Il y a quelques années, Vint Cerf arborait une chemise où était écrit « IP sur tout », un commentaire facétieux sur la polyvalence du protocole Internet qu'il a contribué à inventer. Aujourd'hui, des chercheurs de l'université de Berkeley en Californie ont testé la maxime de Vint Cerf en faisant fonctionner un réseau IP sur des xylophones. R.Stuart Geiger, étudiant à la School of Information de Berkeley et responsable du projet, concède que « cela n'est pas pratique pour un usage quotidien, mais l'initiative a permis à des novices comme des experts de mieux comprendre comment fonctionne des réseaux informatiques ». Il a parlé de son travail à la conférence de l'Association for Computing Machinery sur les facteurs humains dans les systèmes informatiques qui s'est tenue la semaine dernière à Austin au Texas. Cette expérience lui a donné « une appréciation sur la façon dont Internet a été conçu. Vous pouvez vraiment prendre quelquechose et le placer n'importe où ».

Le protocole réseau de R.Stuart Geiger a été baptisé protocole Internet pour les joueurs de xylophones (IPoXP) et fournit une connexion IP entre deux ordinateurs. Son installation utilise deux microcontrôleurs Arduino, des capteurs, deux xylophones et deux personnes pour jouer. Dans une configuration classique, l'ordinateur envoie un paquet au microcontrôleur en format ACSII, qui le convertit en code hexadécimal. Le microcontrôleur Arduino est rattaché à un ensemble de LED. Chacune de ces dernières correspond à un caractère hexadécimal, ainsi qu'à une clé sur le xylophone. Quand un voyant s'allume, le joueur frappe sur la touche correspondante du xylophone. Des capteurs piezoélectriques sont également présents sur les instruments et sont capables de détecter le moment où une note est jouée sur l'autre xylophone. Le microcontrôleur capte cette information pour l'ordinateur receveur et la convertit en code hexadécimal.



Technique détaillée de la technologie IPoXP

Un débit d'un bit par seconde

Les caractères sont transmis à raison de un par seconde, ce qui donne un débit d'un baud pour ce réseau. R.Geiger Stuart a utilisé un vieux protocole nommé Slip, pour sérier les données en utilisant un minimum d'en-tête. En règle générale, il faut environ 15 minutes pour transmettre un paquet à ce taux, si le volontaire est assez patient pour compléter le paquet entier et surtout sans faire de fautes. Avec ce projet, les étudiants ont remis à l'honneur le modèle OSI (Open System Interconnection) à 7 couches, utilisé pour la communication des ordinateurs.

[[page]]

Avec ce modèle, chaque couche est encapsulée à partir des autres, assurant ainsi l'interopérabilité à chaque changement de technologie. Dans l'expérience, les joueurs opèrent en couche 1, qui est la couche physique où les bits sont physiquement déplacés d'un système à l'autre. Cependant, les deux ordinateurs ne font pas la différence entre les paquets émis par l'un ou par l'autre des xylophones. « Avec une interface réseau et un OS bien configurés, une application ne sait pas et n'a pas besoin de connaître ce qui se passe au niveau de la couche physique » explique Stuart Geiger.

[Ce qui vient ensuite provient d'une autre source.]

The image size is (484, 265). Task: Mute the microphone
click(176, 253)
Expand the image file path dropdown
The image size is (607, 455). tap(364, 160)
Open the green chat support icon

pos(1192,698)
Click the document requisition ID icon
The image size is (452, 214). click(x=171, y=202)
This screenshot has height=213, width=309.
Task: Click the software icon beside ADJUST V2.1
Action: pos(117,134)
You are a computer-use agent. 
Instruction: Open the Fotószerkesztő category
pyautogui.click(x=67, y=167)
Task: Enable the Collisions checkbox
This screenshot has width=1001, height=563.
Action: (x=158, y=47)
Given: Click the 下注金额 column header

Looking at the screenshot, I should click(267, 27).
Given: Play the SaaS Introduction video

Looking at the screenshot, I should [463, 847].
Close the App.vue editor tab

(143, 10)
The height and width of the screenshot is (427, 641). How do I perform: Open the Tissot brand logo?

Réinventer l'interaction homme-machine

Le projet a également fourni quelques indications dans le domaine de la Human-Computer Interaction (HCI) (interaction homme-machine), thème de la conférence. Il a éprouvé une technique que les spécialistes du HCI utilisent pour concevoir des interfaces et baptisée Umwelt. Il s'agit d'imaginer ce que sera le monde des utilisateurs de ces interfaces. Ainsi, l'expérience avec les xylophones a permis aux participants d'avoir la sensation de devenir un circuit. Geiger Stuart a placé les joueurs de xylophones dans des boîtes en carton noir pour les isoler de leur environnement et pour qu'ils se concentrent uniquement sur la transmission des bits. La technique Umwelt « vous oblige à faire preuve d'empathie avec la technologie » conclut le chercheur.

Il n'est cependant pas le premier à substituer une technologie inhabituelle à la brique réseau. En 2001, le Groupe Bergen Linux User a utilisé des pigeons voyageurs pour mettre en réseau deux ordinateurs situés à trois miles de distance. Un autre groupe s'est servi de bongos où chaque tape était cadencée sur un rythme de 1 et de 0.